Chapter 5: The Sound of a Bird Woke Me.

     "Tell me," I asked her, "what prompted you tonight to take your nightgown off?"

     She grinned. "It was necessary! If you could have seen yourself, you wouldn't ask. You needed it off. But more than you, I needed this done. For most of my life I had hid beneath my wedding veil. Frank was everything to me, but it wasn't because this union was the pinnacle of my existence, as I told myself it was, but because there was nothing else. When the PA system announced in Vancouver that we had only fifteen minutes left to live, my whole world was suddenly empty. I needed Frank, but Frank wasn't there. Suddenly the whole airport erupted into a mad scramble. Everybody rushed about to get on a plane, any plane, to get away! People were crushed to death. Can you imagine what this was like? Then someone taps you on the shoulder. A stranger stands in front of you with a yearning to appreciate one final moment to live as a human being. Paul, in those moments before you die, you don't think anymore, you react by reflexes, you live by what's deep inside you. I embraced this man, can you believe this. The experience changed my life!"

     I didn't know how to respond. I didn't know whether to shake my head or nod.

     "Paul, when it became evident later on, that we were going to survive, Frank came to mind, and with it a feeling that I had done some great wickedness to Frank. I felt ashamed for it, but out of the depth of my soul came another message, a deep-seated protest. What should I be ashamed of?
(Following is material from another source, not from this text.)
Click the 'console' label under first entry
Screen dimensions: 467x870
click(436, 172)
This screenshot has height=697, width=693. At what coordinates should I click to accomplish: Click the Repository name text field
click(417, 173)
Ones feelings aren't the domain of another. My feelings are mine, not Frank's! In reacting to them to what flows from the depth of my soul, how could I possibly hurt Frank, unless he regarded me, indeed, as his property, which I was sure he never had."
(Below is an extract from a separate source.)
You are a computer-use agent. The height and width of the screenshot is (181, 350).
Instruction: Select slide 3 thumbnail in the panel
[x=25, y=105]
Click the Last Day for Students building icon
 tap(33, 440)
     "It felt so good being myself at last," she said. "It overwhelmed me. In this tumultuous overturning I saw myself no longer as Frank's wife, but as simply me. I saw a person standing on her own two feet, though still deeply in love with Frank, except this love was suddenly richer. Now, this new dimension of love has expanded to also include you, fully, and the world," she grinned.

     "When you landed in Vancouver, there was hope again. You were the last plane coming in with people on board, except you came without Frank. I felt a numbness setting in, an utter hopelessness. I stood there in tears, as you know. But if this had happened ten minutes earlier I might not have been moved by my love for Frank, as I had been then. I might have felt totally empty inside, as if, with Frank gone, there remained nothing left of my life. This brief episode at the airport during the moments of chaos and an unfolding love for a man who might have struggled against similar barriers, had somehow taken away the wedding veil and given me my life back in which I could love Frank for the wonderful person he is and always will be."

     I could only stare at her as she said these things. "I had no idea," I said.

     "It really feels great being my own master again," she added. "I feel a freedom now, that I can't even define, that I've just begun to explore. I feel so different, so rich!"

     My mouth hung open. "I thought you and Frank had the most wonderful marriage anyone could possibly have!"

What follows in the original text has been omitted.